On 12 March 1171, as the result of increasingly divergent interests between Byzantium and the Republic of Venice, and in an attempt to curtail the Venetians' growing economic presence in his realm, Manuel imprisoned all Venetians in the Empire and confiscated all of their property. Venice retaliated by outfitting a fleet of 120 ships under Doge Vitale II Michele. After attacking and capturing the Dalmatian cities under Byzantine control, the Venetians landed in the island of Euboea but were expelled by imperial troops, and then occupied the island of Chios to spend the winter. The Venetians sent envoys to negotiate, but Manuel allowed them to drag on until his own counterstroke, 150 ships under Kontostephanos' command, was ready. In the meantime, the Venetians suffered of disease on Chios. In April 1172, Kontostephanos set sail, but the Venetians were forewarned by the astrologer Aaron Isaakios, one of Manuel's confidantes, and hastily abandoned Chios. Kontostephanos pursued them, but while the Venetians sailed north, raiding the islands of Thasos, Lesbos and Skyros, he assumed they would sail back westwards, and directed his fleet to Cape Malea. Learning of the Venetians' true whereabouts, he turned back north, but although he managed to capture or sink several stragglers, he was unable to bring the main Venetian fleet to battle. Doge Vitale II returned his fleet to Venice on 28 May, but the losses suffered and the failure to gain any concrete objective led to his lynching by the angry mob.

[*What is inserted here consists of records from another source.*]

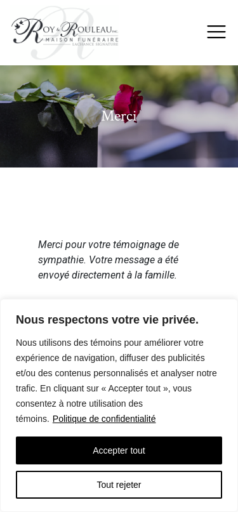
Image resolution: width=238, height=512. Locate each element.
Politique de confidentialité (104, 419)
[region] (119, 405)
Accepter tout (119, 450)
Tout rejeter (118, 485)
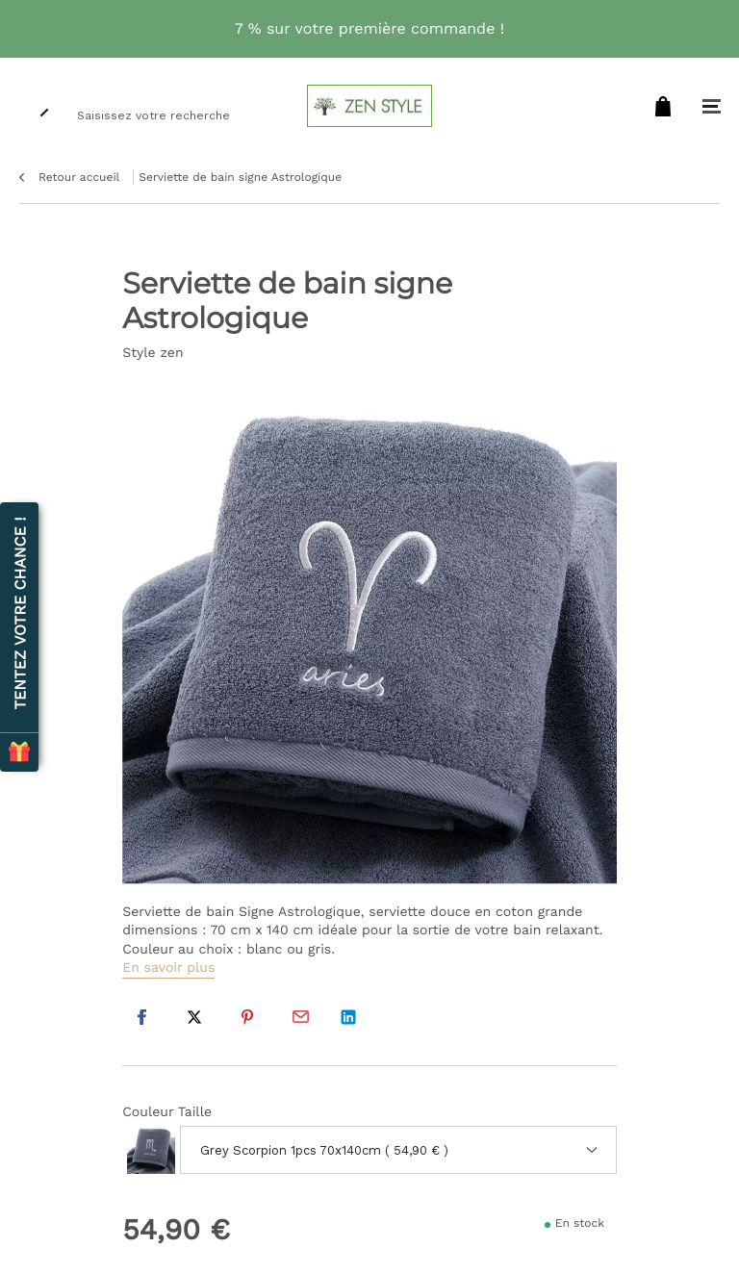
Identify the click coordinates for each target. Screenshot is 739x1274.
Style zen (152, 353)
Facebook (141, 1017)
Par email (300, 1017)
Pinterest (247, 1017)
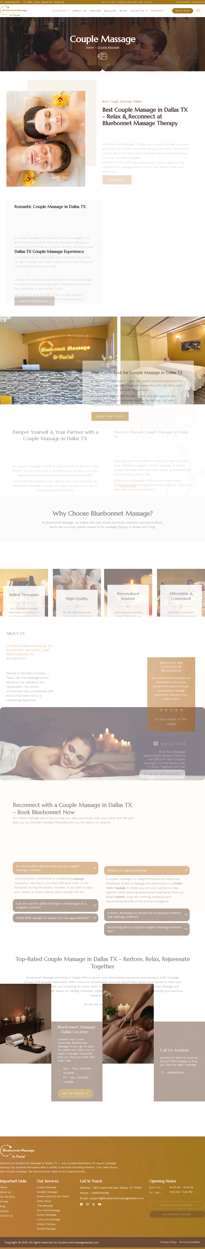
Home (90, 47)
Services (61, 10)
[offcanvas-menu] (198, 11)
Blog (123, 10)
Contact (157, 10)
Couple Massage (108, 47)
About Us (80, 10)
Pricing (95, 10)
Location (139, 10)
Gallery (110, 10)
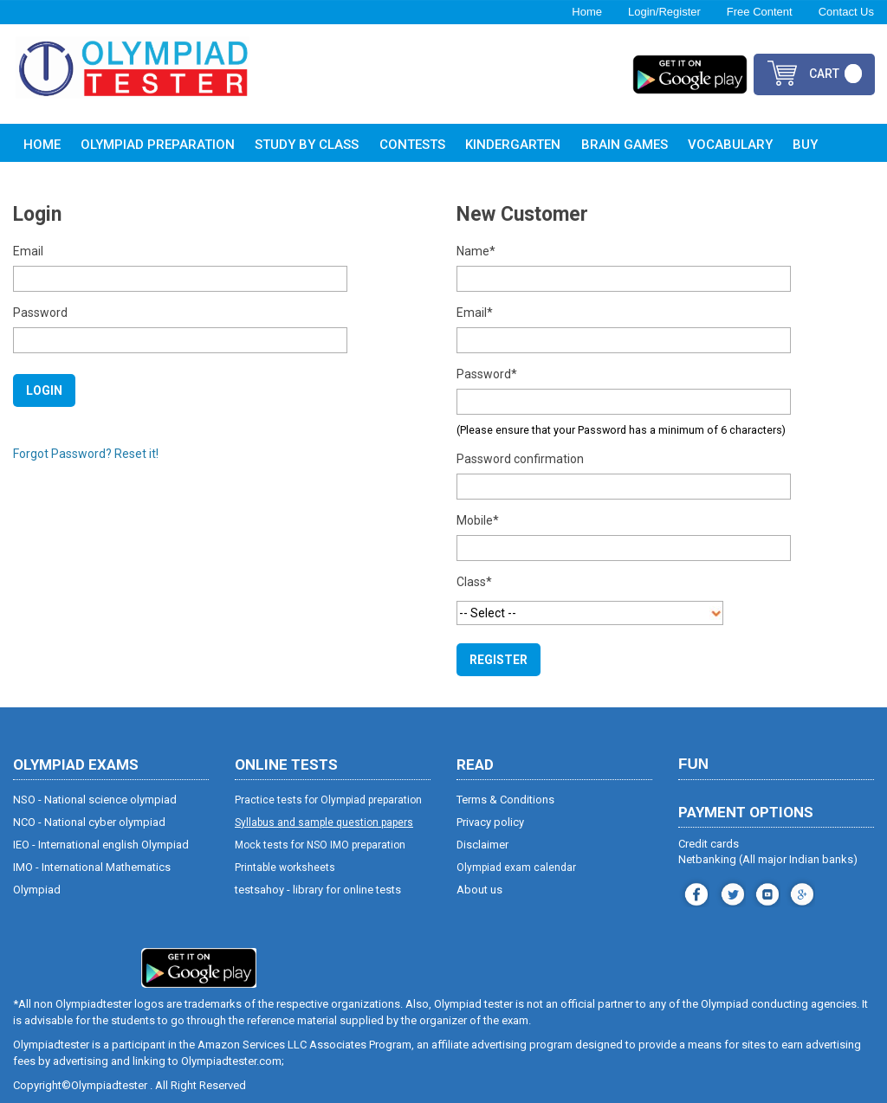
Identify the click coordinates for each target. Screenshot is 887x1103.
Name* (475, 251)
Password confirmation (520, 459)
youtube (765, 892)
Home (587, 11)
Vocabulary (730, 144)
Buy (805, 144)
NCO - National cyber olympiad (89, 822)
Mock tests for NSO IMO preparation (320, 845)
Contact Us (846, 11)
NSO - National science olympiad (95, 799)
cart (824, 74)
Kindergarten (512, 144)
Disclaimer (482, 844)
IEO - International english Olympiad (101, 844)
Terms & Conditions (505, 799)
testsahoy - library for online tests (318, 889)
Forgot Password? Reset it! (86, 454)
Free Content (760, 11)
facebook (694, 892)
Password (40, 312)
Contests (412, 144)
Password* (486, 374)
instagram (730, 892)
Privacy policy (490, 822)
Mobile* (477, 520)
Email (28, 251)
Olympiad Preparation (158, 144)
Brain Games (624, 144)
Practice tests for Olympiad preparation (328, 800)
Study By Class (307, 144)
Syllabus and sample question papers (324, 822)
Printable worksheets (285, 867)
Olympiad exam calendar (516, 867)
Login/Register (664, 11)
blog (800, 892)
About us (479, 889)
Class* (474, 582)
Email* (474, 312)
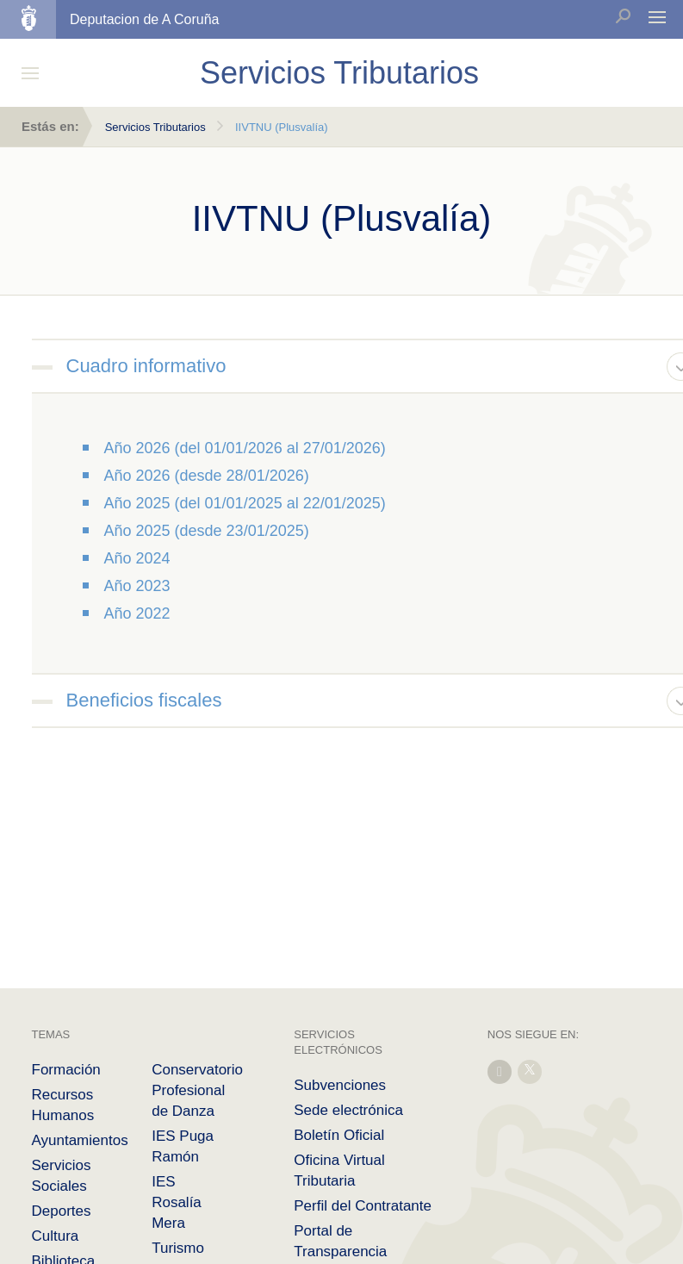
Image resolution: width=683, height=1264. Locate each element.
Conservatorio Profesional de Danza (197, 1090)
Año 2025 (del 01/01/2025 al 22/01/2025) (245, 503)
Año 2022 (137, 613)
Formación (66, 1070)
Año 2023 (137, 586)
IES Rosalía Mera (177, 1202)
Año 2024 (137, 558)
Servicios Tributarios (155, 127)
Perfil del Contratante (363, 1206)
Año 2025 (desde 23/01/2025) (206, 530)
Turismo (178, 1248)
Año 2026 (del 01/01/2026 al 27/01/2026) (245, 448)
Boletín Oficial (339, 1135)
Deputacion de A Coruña (144, 19)
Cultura (55, 1236)
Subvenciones (340, 1085)
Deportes (61, 1211)
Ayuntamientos (80, 1140)
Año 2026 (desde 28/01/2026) (206, 475)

=== Battle of Myriokephalon and second expedition against Egypt ===
Manuel attacked the Seljuk Sultanate of Rûm in 1176, with the intention of taking its capital, Konya, and destroying Turkish power in Anatolia. The Seljuk sultan Kilij Arslan II ambushed Manuel's impressively large army as it moved through the pass of Tivritze in mountainous border region between the two states. In the ensuing Battle of Myriokephalon parts of the Byzantine force were very badly mauled; however, Andronikos Kontostephanos managed to get his division, bringing up the rear, through the pass with few casualties. He is credited with having persuaded his uncle the emperor, whose confidence had been severely shaken, to remain with his troops following the defeat. Through his influence with the emperor he was instrumental in facilitating the peaceful withdrawal of the Byzantine forces.

The following year (1177), Andronikos led a fleet of 150 ships in another attempt to conquer Egypt, but he returned home after landing at Acre. He was dissuaded from continuing with the expedition by the refusal of Count Philip of Flanders, and many important nobles of the Kingdom of Jerusalem, to actively co-operate with the Byzantine force.

== Later life ==
Following the death of Manuel in 1180 the succession fell to his son Alexios II Komnenos. As Alexios was a child, power devolved on his mother, the empress Maria of Antioch. Her rule proved very unpopular, especially with the aristocracy who resented her Latin (Western) origins. When Manuel's cousin Andronikos Komnenos made a bid for power in 1182 the megas doux Andronikos Kontostephanos, together with the general Andronikos Angelos, played a key role in allowing his forces to enter Constantinople. However, once in power, Andronikos Komnenos proved that he had a tyrannical nature and a vehement desire to break the power and influence of the Byzantine aristocratic families. Kontostephanos and Angelos reacted by plotting to overthrow Andronikos. The plot was discovered and Andronikos Kontostephanos was captured, whilst Angelos escaped. The megas doux Andronikos and his four sons were punished with blinding.

Andronikos’ later fate is unknown.

==Legacy==
Due to his exploits, Andronikos is one of the few figures given heroic status in the works of the Byzantine historian Niketas Choniates.